• [WHAT IS EXPECTED]: Look through the entries below and report every line that has "trash".

AVAILABLE DATA: Begin

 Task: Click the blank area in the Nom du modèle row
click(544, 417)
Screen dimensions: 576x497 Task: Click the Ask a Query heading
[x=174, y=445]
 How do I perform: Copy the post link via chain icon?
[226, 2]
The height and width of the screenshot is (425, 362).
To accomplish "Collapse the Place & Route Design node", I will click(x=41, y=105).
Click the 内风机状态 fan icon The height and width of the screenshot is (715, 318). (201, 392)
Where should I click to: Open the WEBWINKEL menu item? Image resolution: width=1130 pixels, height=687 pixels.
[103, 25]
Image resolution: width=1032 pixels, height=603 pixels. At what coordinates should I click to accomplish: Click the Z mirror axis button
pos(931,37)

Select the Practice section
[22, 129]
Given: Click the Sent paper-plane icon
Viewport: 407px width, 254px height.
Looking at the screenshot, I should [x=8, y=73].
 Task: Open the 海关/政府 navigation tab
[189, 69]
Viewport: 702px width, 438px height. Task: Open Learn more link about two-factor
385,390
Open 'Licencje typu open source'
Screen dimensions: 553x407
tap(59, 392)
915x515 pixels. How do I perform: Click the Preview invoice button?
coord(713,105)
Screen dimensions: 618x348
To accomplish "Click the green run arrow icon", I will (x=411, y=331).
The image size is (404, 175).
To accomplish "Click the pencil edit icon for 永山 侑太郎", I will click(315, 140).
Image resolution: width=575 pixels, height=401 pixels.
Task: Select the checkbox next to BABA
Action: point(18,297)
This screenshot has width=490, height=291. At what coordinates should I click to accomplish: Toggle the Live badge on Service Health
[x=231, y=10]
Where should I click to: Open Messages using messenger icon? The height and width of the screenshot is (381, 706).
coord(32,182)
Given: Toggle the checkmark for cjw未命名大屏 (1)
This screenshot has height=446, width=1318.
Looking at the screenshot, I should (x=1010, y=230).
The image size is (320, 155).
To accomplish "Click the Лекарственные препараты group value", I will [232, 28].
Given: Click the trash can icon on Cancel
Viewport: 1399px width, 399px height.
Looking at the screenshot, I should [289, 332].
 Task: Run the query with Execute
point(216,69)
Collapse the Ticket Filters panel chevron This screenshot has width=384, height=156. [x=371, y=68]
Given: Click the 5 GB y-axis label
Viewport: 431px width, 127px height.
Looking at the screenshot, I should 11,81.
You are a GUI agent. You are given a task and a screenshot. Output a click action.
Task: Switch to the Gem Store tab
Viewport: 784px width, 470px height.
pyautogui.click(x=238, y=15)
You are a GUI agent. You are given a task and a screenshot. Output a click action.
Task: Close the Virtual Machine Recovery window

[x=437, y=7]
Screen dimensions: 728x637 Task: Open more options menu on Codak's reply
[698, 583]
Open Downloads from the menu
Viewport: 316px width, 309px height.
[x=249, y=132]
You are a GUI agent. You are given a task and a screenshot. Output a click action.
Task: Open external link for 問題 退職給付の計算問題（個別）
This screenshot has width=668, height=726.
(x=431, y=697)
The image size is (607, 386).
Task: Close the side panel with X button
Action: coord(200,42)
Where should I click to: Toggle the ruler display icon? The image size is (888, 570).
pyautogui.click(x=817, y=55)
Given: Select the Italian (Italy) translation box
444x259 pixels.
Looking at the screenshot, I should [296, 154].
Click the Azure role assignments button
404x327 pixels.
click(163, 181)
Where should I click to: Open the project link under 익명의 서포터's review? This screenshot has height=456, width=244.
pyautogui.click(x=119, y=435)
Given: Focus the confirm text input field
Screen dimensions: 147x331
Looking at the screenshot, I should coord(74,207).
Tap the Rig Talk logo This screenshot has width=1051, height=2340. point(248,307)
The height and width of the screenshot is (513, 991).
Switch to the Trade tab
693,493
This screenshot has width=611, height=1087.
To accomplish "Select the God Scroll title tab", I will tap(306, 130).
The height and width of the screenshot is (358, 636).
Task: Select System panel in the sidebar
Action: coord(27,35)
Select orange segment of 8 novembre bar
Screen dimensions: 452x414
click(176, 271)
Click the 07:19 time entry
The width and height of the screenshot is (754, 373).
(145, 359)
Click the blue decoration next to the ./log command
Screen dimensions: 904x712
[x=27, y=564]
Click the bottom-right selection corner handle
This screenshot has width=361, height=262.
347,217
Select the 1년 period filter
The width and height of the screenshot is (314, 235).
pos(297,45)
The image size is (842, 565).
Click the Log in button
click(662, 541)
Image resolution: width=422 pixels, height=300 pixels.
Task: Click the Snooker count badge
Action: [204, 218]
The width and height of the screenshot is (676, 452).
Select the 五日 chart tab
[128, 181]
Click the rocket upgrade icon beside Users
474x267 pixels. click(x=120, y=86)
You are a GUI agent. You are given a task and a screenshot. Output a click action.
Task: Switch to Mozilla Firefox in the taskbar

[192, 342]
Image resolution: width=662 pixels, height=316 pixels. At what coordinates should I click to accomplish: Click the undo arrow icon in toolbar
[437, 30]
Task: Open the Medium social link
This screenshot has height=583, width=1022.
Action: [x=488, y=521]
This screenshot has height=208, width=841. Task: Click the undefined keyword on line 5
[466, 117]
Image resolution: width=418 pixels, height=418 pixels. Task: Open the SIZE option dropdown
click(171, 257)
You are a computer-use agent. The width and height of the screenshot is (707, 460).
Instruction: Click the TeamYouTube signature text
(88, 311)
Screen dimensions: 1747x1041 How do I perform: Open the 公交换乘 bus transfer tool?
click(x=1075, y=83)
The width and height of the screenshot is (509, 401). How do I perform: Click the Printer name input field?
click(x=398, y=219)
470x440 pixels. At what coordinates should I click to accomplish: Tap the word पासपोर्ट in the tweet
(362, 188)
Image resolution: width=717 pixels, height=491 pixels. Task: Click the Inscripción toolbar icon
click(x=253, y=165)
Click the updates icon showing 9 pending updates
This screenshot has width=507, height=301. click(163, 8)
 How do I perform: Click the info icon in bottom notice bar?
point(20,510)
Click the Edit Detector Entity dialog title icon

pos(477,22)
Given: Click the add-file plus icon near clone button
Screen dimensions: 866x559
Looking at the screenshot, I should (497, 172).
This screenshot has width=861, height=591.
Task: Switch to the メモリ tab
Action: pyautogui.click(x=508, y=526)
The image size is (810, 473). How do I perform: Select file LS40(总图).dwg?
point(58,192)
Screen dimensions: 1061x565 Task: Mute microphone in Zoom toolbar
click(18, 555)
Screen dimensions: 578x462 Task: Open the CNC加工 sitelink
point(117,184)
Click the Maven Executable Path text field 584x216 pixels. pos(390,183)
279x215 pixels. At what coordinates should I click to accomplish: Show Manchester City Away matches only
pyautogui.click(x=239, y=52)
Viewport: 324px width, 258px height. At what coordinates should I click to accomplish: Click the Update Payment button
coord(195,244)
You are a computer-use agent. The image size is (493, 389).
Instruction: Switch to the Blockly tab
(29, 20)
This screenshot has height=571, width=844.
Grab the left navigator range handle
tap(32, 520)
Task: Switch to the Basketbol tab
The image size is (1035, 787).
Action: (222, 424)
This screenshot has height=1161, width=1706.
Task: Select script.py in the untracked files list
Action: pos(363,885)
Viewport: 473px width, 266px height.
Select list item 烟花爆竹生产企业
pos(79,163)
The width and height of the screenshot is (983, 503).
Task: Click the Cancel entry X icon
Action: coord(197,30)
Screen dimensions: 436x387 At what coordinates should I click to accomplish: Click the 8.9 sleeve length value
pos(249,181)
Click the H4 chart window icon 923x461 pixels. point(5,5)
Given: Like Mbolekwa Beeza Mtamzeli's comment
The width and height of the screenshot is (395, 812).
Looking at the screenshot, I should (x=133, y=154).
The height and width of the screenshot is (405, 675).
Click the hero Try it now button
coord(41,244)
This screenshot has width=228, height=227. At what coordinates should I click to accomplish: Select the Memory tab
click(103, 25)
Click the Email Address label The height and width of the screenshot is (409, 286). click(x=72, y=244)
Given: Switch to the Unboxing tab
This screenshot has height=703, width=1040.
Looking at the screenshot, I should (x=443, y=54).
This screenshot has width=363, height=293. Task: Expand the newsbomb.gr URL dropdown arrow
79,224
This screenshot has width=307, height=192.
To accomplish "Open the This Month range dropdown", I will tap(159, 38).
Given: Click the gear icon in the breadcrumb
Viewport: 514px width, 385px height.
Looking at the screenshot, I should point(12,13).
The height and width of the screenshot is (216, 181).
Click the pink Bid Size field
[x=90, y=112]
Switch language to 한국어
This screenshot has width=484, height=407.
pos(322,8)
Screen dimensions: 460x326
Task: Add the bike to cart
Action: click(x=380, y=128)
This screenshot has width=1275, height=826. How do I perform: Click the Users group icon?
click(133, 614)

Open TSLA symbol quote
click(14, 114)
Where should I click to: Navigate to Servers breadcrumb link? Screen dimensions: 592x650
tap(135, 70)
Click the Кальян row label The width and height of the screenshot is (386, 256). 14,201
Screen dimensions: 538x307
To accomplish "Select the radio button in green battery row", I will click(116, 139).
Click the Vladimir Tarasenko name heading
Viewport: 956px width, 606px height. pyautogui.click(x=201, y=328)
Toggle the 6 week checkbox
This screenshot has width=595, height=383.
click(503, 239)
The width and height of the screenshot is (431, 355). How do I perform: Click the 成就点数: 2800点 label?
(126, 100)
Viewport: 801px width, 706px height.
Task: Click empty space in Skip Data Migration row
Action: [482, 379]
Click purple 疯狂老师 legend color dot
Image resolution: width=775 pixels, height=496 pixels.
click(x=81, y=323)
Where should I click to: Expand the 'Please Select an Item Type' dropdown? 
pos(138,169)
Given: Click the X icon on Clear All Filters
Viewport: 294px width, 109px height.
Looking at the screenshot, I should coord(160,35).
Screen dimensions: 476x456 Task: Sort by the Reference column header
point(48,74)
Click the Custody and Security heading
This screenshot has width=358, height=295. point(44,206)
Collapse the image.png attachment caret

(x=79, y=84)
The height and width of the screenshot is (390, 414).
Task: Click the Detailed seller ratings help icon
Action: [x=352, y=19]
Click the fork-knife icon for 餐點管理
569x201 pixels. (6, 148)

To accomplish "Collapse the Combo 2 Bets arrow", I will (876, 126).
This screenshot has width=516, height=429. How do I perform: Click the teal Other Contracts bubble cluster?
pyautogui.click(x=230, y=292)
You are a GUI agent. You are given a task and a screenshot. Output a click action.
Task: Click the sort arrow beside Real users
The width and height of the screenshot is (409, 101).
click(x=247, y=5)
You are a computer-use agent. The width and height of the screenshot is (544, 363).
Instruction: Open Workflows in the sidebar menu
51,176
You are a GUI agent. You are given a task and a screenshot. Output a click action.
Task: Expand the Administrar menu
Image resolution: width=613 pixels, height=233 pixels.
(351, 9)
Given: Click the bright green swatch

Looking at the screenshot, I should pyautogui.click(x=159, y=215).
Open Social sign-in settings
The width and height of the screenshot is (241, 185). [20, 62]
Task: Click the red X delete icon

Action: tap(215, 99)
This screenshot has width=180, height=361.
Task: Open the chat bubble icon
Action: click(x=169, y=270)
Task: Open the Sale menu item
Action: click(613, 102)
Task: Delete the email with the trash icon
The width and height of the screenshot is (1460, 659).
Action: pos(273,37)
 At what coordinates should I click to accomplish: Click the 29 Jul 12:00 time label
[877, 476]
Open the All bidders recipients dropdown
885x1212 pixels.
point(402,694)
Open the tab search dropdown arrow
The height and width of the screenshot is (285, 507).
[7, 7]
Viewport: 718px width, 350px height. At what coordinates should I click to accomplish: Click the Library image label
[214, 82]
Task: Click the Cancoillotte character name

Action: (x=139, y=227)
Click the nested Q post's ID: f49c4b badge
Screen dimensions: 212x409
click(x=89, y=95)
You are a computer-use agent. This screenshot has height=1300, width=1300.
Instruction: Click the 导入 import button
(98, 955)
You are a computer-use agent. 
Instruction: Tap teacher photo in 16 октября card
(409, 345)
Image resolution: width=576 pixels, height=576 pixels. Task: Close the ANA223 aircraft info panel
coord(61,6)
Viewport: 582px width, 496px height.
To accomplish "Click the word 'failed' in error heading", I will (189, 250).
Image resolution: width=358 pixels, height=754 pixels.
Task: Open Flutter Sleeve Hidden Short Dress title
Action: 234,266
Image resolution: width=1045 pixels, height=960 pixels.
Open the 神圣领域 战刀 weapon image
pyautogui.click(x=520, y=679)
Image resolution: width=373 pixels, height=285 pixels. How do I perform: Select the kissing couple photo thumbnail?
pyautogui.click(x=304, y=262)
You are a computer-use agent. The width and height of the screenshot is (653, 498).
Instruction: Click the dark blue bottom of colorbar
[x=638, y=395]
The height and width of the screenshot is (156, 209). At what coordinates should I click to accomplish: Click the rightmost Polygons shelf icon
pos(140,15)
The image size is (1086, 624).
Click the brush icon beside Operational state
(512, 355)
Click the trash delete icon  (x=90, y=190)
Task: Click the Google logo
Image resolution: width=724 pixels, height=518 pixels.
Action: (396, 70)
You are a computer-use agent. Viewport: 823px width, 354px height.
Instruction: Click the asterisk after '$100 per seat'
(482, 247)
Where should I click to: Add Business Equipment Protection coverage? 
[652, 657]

AVAILABLE DATA: End

• [RESULT OF THIS TASK]:
Given: Click the trash can icon on Cancel
Task: Delete the email with the trash icon
Click the trash delete icon  (x=90, y=190)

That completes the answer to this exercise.